Un día llamado libertad
Gonzalo Tessainer
ELLA
Su cuerpo se había acostumbrado a vivir bajo tierra. Los escasos metros cuadrados que tenía el zulo en el que la había encerrado los había convertido en su hogar tras cuatro años de haber estado viviendo en él. Demasiados meses en los que no había sentido el calor del sol, muchos días en los que su cabello no se despeinaba por el viento y eternas horas en las que el único olor que llegaba a apreciar era el de humedad, soledad y hastío. Los recuerdos que Rebeca tenía del mundo exterior eran cada vez más difusos y la esperanza de volver a recuperar su vida y de abandonar ese decadente habitáculo con muros de malintencionados pensamientos que había creado su captor, luego cubiertos por la pintura de la impotencia de una inocente, disminuían a la vez que el tiempo transcurría.
Un día, bautizado con el nombre de libertad, su secuestrador le dio unas gafas de sol.
–Es hora de que salgas al jardín. Has demostrado que tu admiración por mí es la misma que la que tuve en cuanto te vi. Has comprendido por qué nunca te quise compartir. ¡Ponte esas gafas! Tus ojos no están acostumbrados a la claridad.
Una brisa cargada de esperanza erizó el bello de la piel de la joven y, sin saber muy bien qué hacer, se quedó observando el cielo.
–Hoy es un día especial –dijo el secuestrador emocionado–. Lo tengo todo preparado para celebrarlo. ¡Voy a por el champán para que brindemos juntos!
Cuando dejó la botella en una mesa, un impulso lleno de rabia y cargado de valentía hizo que la mano de Rebeca la agarrara y la rompiera en la cabeza de su secuestrador. Trepó por la valla del jardín y comenzó a correr por unas calles que le eran desconocidas. No existía la fatiga en su corazón; el miedo a volver a ser raptada le daba la energía suficiente para seguir corriendo. A medida que avanzaba, el número de personas con las que se cruzaba iba aumentado, pero no le importaba. Su carrera parecía no tener destino, aunque sus pasos se detuvieron ante la puerta de un edificio cuya fachada tenía un cartel que decía: “Policía”.
–Soy Rebeca Lattorf –dijo al abrir la puerta–. He estado retenida en contra de mi voluntad durante años.
ÉL
Se despertó con un fuerte dolor de cabeza. Recorrió todas las estancias de la casa y bajó por última vez las escaleras del palacio que había construido para ella. Esa joven de quince años de la que, nada más verla, supo que tenía que ser suya, lo había abandonado. Se sintió decepcionado al saber que, otra vez más, alguien en su vida le había vuelto a fallar.

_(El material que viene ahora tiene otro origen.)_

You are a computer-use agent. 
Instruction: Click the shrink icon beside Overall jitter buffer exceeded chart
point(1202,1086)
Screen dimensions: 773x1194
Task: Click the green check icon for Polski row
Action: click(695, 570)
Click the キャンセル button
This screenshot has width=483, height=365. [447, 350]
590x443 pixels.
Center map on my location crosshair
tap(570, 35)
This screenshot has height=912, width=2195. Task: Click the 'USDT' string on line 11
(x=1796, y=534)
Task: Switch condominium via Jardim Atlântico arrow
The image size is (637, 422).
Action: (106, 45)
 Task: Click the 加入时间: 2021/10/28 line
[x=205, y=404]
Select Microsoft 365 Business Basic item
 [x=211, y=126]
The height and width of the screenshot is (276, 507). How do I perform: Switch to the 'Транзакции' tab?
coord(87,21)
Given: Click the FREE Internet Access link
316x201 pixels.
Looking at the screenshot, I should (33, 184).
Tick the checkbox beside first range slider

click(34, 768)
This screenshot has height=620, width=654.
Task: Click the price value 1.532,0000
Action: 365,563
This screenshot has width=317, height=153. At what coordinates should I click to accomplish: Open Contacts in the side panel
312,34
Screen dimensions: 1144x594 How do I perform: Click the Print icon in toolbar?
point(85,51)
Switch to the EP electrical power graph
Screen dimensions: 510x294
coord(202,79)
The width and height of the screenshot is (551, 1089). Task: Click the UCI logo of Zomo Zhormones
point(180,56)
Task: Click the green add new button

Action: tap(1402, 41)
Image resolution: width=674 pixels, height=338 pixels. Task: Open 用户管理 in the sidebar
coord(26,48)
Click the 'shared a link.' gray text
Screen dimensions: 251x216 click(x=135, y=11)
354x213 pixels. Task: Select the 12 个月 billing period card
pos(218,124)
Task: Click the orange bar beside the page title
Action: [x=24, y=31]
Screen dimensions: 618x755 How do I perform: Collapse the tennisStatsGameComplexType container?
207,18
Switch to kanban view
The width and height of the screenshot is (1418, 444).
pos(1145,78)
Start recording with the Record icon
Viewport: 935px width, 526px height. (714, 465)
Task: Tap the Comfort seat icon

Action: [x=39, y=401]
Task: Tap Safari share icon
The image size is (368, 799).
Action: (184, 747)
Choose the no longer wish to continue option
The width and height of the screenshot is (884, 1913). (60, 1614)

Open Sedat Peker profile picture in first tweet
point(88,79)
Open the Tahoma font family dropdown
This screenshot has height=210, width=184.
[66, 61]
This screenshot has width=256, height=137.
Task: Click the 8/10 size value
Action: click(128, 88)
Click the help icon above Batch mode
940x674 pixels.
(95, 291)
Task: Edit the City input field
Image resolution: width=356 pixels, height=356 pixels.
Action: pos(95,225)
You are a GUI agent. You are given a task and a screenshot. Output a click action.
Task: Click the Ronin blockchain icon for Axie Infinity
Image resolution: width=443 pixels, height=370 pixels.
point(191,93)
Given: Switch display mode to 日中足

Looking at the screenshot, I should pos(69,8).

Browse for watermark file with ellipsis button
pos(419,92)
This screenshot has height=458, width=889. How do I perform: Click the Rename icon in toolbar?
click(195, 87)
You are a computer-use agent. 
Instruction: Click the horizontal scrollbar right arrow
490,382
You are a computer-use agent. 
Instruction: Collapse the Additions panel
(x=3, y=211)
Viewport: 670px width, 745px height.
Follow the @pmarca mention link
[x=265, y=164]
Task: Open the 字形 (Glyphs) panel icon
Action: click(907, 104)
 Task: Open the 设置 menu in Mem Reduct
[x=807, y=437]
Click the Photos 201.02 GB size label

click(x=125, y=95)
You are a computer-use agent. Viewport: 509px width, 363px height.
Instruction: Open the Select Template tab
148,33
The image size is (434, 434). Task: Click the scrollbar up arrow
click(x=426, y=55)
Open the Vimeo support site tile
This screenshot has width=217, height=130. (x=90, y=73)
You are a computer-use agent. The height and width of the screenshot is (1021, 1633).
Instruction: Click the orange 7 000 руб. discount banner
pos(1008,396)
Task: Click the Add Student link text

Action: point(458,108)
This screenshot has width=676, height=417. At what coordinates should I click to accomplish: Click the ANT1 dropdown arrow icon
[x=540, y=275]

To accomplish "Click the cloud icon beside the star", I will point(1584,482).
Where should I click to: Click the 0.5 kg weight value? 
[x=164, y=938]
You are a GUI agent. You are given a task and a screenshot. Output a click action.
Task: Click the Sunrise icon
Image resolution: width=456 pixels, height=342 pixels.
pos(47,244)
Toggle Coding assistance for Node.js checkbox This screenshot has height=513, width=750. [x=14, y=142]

“Diseñé un paraíso para los dos y no ha sabido valorarlo”, se dijo Hans a sí mismo.
Consciente de los problemas legales que le podían acarrear sus acciones, decidió huir. Arrancó el coche y condujo hasta un bosque cuyos árboles le ofrecían cobijo y escondite. Hans comenzó a andar sin importarle la llegada de la oscuridad. Agotado, decidió tumbarse sobre unas hojas y, al cerrar los ojos, soñó con la vida que podría haber tenido junto a Rebeca. La fría lluvia de aquella mañana de noviembre lo despertó; sabiendo que debía poner solución a su situación, comenzó a andar. Sus pasos lo condujeron a un paraje cuya protagonista eran las metálicas vías de un tren. Se tumbó entre los raíles y esperó a que el sueño que había tenido la noche anterior se convirtiera en eterno.
ELLOS
Un día después de su liberación, Rebeca viajaba hasta su pueblo natal en un tren custodiado por la Policía. Se sentía abrumada por todos los acontecimientos y lo que más deseaba era poder ver a sus padres y abrazarlos. A mitad de camino, el agente que estaba sentado junto a ella comenzó a preguntarle sobre sus años de captura, pero las preguntas cesaron en el momento en el que el tren se detuvo.
–¿Qué ocurre? ¿Por qué nos hemos parado? –preguntó el policía a uno de sus compañeros.
–El tren ha arrollado el cuerpo de un hombre de mediana edad que estaba tumbado en las vías.
En ese instante, Hans, el hombre que cortó las alas de la vida de Rebeca, perdió las suyas en el momento en el que la joven recuperó su libertad. Por última vez, sus destinos volvieron a cruzarse.